Os arquivos deixam de ser percebidos apenas como espaços de guarda documental.
Passam a ser reconhecidos como infraestruturas permanentes de aprendizagem, transparência, governança, memória institucional e confiança pública.
Nossa agenda para o segundo semestre
Encerramos a reunião estabelecendo algumas prioridades para os próximos meses.
Pretendemos aprofundar pesquisas relacionadas a:
PREMIS Actionable;
integração entre Archivematica, AtoM e agentes inteligentes;
utilização de MCP para comunicação segura entre sistemas;
grafos de conhecimento baseados em RiC-O;
Retrieval-Augmented Generation arquivístico;
utilização de modelos locais de Inteligência Artificial em instituições públicas;
indicadores de maturidade para Ecossistemas Arquivísticos Inteligentes;
métricas de confiança documental;
políticas arquivísticas para agentes inteligentes;
formação do arquivista para ambientes cognitivos.
Mais do que uma lista de projetos, essa agenda representa um compromisso.
Continuaremos investigando como a Arquivologia pode contribuir para que a transformação digital fortaleça — e não fragilize — a autenticidade, a memória institucional e a democracia.
Uma reflexão final
Ao encerrarmos nosso primeiro encontro do semestre percebemos que talvez o maior resultado da reunião não tenha sido encontrar respostas.

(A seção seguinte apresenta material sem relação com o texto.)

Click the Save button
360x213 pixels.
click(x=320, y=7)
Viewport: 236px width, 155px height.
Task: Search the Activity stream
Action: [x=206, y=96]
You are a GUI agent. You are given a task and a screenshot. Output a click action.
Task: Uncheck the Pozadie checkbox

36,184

Foi descobrir perguntas melhores.
Perguntas capazes de ampliar nosso programa científico e aproximar ainda mais a Arquivologia dos grandes debates contemporâneos sobre Inteligência Artificial, Ciência de Dados, Governança Digital e Ciência Aberta.
Se nossas hipóteses estiverem corretas, a Arquivologia continuará desempenhando um papel essencial na sociedade digital.
Não porque desenvolverá os algoritmos mais sofisticados.
Mas porque continuará sendo a disciplina responsável por preservar aquilo que nenhuma tecnologia pode produzir sozinha:
autenticidade, contexto, evidência, responsabilidade, memória institucional e confiança pública.
Talvez seja exatamente essa a maior contribuição dos Arquivos Cognitivos.
Não ensinar máquinas a pensar.
Mas permitir que as instituições continuem aprendendo sem esquecer quem são, como chegaram até aqui e por que a memória continua sendo um patrimônio coletivo indispensável para a democracia e para o futuro.